> [WHAT YOU ARE ASKED TO DO]: Could you restate exactly the lines that begin at the line with "Permits (162, 827)" and end at the final line of the data?
[[ EXCERPTED RECORDS open ]]
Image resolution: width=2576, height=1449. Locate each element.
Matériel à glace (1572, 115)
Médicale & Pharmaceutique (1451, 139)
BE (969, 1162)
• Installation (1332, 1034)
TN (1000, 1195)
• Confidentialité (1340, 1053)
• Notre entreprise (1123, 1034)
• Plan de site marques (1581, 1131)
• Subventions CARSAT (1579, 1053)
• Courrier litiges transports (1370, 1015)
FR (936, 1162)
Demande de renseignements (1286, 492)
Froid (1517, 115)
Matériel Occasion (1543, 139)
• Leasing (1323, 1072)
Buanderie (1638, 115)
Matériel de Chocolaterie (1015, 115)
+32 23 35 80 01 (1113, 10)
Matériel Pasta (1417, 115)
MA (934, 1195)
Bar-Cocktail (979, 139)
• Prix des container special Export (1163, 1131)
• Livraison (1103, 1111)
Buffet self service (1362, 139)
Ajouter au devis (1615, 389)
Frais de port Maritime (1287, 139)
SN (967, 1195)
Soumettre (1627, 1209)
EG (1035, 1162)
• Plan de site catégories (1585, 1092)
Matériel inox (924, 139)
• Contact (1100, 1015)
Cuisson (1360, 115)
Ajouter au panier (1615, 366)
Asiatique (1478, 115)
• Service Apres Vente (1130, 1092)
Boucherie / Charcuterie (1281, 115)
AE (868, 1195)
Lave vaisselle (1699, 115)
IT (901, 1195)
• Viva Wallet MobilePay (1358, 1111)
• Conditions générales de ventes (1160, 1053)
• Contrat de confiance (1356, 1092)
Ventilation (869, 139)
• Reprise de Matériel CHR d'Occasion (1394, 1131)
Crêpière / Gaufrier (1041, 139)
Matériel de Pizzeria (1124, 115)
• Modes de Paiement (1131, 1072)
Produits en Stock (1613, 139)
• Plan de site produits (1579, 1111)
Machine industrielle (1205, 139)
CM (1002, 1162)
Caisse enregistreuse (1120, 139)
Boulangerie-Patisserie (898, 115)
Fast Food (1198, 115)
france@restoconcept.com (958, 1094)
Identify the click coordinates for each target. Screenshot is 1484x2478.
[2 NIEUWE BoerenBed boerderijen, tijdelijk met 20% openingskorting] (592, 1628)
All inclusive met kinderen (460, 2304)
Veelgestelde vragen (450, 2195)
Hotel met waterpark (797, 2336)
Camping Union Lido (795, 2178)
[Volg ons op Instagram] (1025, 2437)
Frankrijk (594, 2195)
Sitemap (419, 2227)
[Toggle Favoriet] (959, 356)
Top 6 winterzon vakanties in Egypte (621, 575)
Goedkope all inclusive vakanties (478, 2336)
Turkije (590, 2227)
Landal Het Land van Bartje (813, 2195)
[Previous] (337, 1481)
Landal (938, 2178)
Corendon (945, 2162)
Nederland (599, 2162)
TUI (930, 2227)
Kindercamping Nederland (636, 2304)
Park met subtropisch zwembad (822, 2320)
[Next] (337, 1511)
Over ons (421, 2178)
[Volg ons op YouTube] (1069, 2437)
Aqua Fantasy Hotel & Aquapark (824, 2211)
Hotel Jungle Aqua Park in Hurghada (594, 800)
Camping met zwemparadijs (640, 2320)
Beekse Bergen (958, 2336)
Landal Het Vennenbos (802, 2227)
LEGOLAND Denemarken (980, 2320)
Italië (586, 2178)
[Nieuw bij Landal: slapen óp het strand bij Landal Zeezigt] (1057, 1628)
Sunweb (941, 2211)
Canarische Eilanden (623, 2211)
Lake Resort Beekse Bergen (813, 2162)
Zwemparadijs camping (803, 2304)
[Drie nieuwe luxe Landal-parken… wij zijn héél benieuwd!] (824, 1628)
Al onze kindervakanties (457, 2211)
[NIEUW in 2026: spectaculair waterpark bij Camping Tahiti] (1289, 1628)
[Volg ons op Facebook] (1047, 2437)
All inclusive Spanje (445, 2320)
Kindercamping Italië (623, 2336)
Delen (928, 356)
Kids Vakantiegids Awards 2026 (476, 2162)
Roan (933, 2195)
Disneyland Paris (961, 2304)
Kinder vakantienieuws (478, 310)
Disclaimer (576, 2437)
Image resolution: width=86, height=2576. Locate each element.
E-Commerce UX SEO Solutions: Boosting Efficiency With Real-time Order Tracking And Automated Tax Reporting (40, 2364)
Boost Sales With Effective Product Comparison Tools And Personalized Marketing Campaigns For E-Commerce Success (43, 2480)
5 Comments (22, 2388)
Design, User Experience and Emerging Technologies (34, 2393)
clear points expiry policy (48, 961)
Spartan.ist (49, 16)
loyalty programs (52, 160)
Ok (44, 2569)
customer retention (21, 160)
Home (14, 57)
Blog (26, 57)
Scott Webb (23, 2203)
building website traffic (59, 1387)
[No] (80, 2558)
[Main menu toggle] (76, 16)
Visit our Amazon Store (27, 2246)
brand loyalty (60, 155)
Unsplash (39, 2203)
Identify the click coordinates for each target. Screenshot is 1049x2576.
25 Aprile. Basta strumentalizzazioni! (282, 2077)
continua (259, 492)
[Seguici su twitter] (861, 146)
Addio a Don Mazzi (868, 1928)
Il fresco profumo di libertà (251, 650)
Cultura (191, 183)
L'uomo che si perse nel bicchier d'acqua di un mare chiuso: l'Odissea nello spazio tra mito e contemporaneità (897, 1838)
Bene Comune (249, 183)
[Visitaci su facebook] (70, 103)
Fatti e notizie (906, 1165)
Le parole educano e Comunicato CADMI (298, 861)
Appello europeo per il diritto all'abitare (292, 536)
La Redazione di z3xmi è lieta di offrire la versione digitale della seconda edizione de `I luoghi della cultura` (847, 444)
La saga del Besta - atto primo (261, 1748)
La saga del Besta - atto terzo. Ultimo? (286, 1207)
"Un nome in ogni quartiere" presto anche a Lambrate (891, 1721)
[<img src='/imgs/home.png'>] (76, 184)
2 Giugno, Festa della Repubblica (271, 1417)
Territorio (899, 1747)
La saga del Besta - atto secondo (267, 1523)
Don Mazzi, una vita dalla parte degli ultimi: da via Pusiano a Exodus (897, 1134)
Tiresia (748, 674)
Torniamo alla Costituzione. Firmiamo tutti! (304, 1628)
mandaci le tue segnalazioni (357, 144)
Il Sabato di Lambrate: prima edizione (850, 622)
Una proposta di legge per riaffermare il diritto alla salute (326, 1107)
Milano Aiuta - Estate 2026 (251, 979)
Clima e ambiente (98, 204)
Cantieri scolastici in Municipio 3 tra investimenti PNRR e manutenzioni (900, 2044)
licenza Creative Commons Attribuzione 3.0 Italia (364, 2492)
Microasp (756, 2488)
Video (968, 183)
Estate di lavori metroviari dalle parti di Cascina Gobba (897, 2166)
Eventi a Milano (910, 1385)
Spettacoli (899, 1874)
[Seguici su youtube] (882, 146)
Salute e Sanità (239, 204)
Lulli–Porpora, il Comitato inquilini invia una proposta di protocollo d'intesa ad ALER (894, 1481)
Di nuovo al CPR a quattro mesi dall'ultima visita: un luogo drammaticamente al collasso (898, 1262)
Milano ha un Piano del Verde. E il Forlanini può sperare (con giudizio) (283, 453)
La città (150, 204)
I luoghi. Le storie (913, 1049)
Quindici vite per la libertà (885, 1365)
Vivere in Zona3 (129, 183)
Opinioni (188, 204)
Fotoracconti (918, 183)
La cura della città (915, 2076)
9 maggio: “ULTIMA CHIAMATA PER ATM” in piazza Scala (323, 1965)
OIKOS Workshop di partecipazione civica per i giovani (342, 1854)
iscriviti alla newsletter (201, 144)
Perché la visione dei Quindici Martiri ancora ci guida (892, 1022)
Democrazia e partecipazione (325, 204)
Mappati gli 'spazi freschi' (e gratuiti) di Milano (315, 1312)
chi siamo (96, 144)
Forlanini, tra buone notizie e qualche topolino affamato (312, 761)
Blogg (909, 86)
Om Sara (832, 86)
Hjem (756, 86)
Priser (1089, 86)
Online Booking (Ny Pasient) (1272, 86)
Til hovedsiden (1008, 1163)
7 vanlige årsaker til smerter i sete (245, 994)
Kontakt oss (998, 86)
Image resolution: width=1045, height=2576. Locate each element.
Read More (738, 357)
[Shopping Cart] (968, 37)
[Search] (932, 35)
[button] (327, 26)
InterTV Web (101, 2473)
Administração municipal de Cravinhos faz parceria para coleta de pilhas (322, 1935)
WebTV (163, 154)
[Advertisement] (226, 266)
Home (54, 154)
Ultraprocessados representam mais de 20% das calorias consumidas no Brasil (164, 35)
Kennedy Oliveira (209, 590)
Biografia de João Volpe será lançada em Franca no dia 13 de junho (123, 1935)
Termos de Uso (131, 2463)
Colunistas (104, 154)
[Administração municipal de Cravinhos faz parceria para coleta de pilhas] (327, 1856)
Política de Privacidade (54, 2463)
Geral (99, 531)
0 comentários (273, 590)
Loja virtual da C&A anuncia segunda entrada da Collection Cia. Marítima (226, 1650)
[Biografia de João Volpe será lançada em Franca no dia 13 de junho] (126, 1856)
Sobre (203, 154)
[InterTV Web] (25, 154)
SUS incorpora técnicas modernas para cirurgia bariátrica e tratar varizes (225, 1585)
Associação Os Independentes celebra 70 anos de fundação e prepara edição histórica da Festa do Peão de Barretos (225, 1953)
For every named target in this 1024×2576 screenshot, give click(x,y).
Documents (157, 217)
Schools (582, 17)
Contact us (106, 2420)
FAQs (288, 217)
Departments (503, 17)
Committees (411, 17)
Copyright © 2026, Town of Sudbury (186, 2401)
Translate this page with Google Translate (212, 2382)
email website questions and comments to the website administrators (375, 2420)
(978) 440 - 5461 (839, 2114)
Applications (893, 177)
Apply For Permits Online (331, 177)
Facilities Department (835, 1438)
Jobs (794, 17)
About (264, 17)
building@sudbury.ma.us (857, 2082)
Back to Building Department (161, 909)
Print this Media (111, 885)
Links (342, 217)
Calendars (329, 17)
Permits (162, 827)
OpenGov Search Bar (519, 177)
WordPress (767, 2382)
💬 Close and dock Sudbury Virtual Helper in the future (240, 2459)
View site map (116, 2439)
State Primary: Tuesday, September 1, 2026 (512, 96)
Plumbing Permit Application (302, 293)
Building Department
[[ EXCERPTED RECORDS closed ]]
> [TASK OUTPUT]:
Permits (162, 827)
OpenGov Search Bar (519, 177)
WordPress (767, 2382)
💬 Close and dock Sudbury Virtual Helper in the future (240, 2459)
View site map (116, 2439)
State Primary: Tuesday, September 1, 2026 (512, 96)
Plumbing Permit Application (302, 293)
Building Department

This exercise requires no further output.